Il a précisé que les policiers l'avaient questionné sur les faits dénoncés non pas lors de son interpellation le 28 juillet 2023 mais une fois amené au poste, alors qu'il se trouvait en cellule "depuis un certain temps". Les propos litigieux, à savoir qu'il aurait reçu une fellation "vite fait" de D______, dépassaient le cadre d'un simple interrogatoire informel de la police. La discussion ainsi intervenue devait être considérée matériellement comme une audition au sens des art. 142 ss CPP et devait se conformer aux exigences légales. Or, avant d'être interrogé, il n'avait pas été valablement informé de ses droits. Malgré cela, ses déclarations avaient été utilisées en sa défaveur par la police, le Ministère public et le TMC. Toutes les pièces au dossier y faisant référence devaient être retranchées du dossier, car inexploitables.
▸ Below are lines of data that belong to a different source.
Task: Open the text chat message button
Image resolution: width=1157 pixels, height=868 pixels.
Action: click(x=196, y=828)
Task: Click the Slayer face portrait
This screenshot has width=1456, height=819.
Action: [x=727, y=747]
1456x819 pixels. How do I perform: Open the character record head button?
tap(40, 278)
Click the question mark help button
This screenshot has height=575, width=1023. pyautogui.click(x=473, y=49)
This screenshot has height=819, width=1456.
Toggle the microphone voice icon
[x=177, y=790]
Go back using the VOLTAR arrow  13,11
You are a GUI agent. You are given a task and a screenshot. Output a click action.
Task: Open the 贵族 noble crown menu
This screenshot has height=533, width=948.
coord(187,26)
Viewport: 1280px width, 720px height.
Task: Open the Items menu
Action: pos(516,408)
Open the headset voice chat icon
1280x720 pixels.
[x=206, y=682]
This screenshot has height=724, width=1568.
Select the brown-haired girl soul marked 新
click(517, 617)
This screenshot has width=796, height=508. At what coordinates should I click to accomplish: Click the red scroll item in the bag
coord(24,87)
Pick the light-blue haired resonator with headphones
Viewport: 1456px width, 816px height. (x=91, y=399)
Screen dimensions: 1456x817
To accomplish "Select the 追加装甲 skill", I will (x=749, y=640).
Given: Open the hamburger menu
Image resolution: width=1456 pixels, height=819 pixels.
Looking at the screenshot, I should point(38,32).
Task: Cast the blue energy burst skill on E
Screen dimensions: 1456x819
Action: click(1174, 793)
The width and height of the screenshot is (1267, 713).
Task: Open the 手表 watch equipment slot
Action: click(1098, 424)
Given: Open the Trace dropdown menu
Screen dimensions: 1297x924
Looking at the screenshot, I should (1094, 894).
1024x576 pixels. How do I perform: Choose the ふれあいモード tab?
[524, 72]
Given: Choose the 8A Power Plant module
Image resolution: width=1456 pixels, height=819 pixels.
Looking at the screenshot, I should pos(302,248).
C. Dans son courrier du 18 septembre 2023, le Ministère public rappelle que la Chambre de céans s'était déjà penchée sur la question du retranchement sollicité des pièces et avait jugé que le grief de l'inexploitabilité devait être rejeté. L'arrêt en question n'ayant pas fait l'objet d'un recours, ce volet était définitivement tranché.

D. a. Dans son recours, A______ reproche au Ministère public de n'avoir pas pris en compte "les nouveaux éléments factuels soumis, lesquels n'étaient pas connus de la Cour de justice". Ses déclarations litigieuses à la police avaient été tenues sans qu'il ne soit informé de ses droits fondamentaux, en particulier ses droits de se taire et de ne pas s'incriminer. La police l'avait interrogé non pas au moment de son interpellation, mais alors qu'il se trouvait déjà en "détention" et les propos contenaient des "aveux", lesquels ne pouvaient lui être "soutirés" sans le respect des exigences légales relatives aux auditions. Tous les documents contenant les déclarations en cause étaient inexploitables et devaient être retranchés du dossier, "sous peine de déni de justice". L'arrêt de la Chambre de céans n'avait pas pour objet principal cette problématique. Le Ministère public n'avait "pas instruit, traité et motivé le grief de façon suffisante et pertinente pour l'issue du litige" et avait "commis un déni de justice formel".

b. Dans ses observations, le Ministère public ne discerne pas quels étaient les éléments nouveaux invoqués par le précité et les propos litigieux n'avaient pas été tenu au poste de police, mais lors de l'interpellation. À titre superfétatoire, les charges retenues contre A______ ne reposaient pas uniquement sur les déclarations orales contestées mais également sur celles de D______.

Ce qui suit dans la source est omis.